_What is expected_
Transcribe every record exactly.

_Records for the exercise_

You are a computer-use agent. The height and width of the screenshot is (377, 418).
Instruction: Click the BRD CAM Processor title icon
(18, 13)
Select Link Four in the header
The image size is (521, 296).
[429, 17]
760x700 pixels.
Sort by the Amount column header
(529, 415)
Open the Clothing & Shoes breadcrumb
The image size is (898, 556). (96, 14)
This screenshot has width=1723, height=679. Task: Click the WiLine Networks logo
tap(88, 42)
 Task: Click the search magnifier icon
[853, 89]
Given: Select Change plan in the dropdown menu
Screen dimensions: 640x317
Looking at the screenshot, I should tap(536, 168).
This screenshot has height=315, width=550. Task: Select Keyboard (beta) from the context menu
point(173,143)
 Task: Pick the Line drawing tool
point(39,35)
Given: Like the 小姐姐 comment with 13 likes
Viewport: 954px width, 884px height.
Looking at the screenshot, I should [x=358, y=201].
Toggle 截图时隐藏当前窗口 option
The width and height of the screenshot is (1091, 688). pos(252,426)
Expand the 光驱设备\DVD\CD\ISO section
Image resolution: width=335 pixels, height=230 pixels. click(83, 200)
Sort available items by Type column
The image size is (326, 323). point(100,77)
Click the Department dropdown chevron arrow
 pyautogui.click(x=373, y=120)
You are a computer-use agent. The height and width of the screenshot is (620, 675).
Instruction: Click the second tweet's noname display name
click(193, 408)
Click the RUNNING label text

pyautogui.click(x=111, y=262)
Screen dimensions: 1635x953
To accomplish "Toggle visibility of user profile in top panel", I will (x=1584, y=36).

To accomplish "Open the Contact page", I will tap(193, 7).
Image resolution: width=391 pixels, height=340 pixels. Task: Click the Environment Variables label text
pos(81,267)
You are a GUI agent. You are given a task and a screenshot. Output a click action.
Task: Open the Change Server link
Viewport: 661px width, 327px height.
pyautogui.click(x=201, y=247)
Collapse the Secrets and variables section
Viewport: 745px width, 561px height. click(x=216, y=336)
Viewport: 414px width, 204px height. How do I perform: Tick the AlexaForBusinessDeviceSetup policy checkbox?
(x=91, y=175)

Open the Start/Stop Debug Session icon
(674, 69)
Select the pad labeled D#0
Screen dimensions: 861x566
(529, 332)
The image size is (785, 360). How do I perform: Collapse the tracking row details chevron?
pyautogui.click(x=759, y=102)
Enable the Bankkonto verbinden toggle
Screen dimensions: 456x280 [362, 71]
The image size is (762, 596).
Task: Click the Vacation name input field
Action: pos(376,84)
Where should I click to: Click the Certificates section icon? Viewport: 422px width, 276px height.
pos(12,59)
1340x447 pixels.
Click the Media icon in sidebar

_Output for this exercise_
You are a computer-use agent. The height and width of the screenshot is (377, 418).
Instruction: Click the BRD CAM Processor title icon
(18, 13)
Select Link Four in the header
The image size is (521, 296).
[429, 17]
760x700 pixels.
Sort by the Amount column header
(529, 415)
Open the Clothing & Shoes breadcrumb
The image size is (898, 556). (96, 14)
This screenshot has width=1723, height=679. Task: Click the WiLine Networks logo
tap(88, 42)
 Task: Click the search magnifier icon
[853, 89]
Given: Select Change plan in the dropdown menu
Screen dimensions: 640x317
Looking at the screenshot, I should tap(536, 168).
This screenshot has height=315, width=550. Task: Select Keyboard (beta) from the context menu
point(173,143)
 Task: Pick the Line drawing tool
point(39,35)
Given: Like the 小姐姐 comment with 13 likes
Viewport: 954px width, 884px height.
Looking at the screenshot, I should [x=358, y=201].
Toggle 截图时隐藏当前窗口 option
The width and height of the screenshot is (1091, 688). pos(252,426)
Expand the 光驱设备\DVD\CD\ISO section
Image resolution: width=335 pixels, height=230 pixels. click(83, 200)
Sort available items by Type column
The image size is (326, 323). point(100,77)
Click the Department dropdown chevron arrow
 pyautogui.click(x=373, y=120)
You are a computer-use agent. The height and width of the screenshot is (620, 675).
Instruction: Click the second tweet's noname display name
click(193, 408)
Click the RUNNING label text

pyautogui.click(x=111, y=262)
Screen dimensions: 1635x953
To accomplish "Toggle visibility of user profile in top panel", I will (x=1584, y=36).

To accomplish "Open the Contact page", I will tap(193, 7).
Image resolution: width=391 pixels, height=340 pixels. Task: Click the Environment Variables label text
pos(81,267)
You are a GUI agent. You are given a task and a screenshot. Output a click action.
Task: Open the Change Server link
Viewport: 661px width, 327px height.
pyautogui.click(x=201, y=247)
Collapse the Secrets and variables section
Viewport: 745px width, 561px height. click(x=216, y=336)
Viewport: 414px width, 204px height. How do I perform: Tick the AlexaForBusinessDeviceSetup policy checkbox?
(x=91, y=175)

Open the Start/Stop Debug Session icon
(674, 69)
Select the pad labeled D#0
Screen dimensions: 861x566
(529, 332)
The image size is (785, 360). How do I perform: Collapse the tracking row details chevron?
pyautogui.click(x=759, y=102)
Enable the Bankkonto verbinden toggle
Screen dimensions: 456x280 [362, 71]
The image size is (762, 596).
Task: Click the Vacation name input field
Action: pos(376,84)
Where should I click to: Click the Certificates section icon? Viewport: 422px width, 276px height.
pos(12,59)
1340x447 pixels.
Click the Media icon in sidebar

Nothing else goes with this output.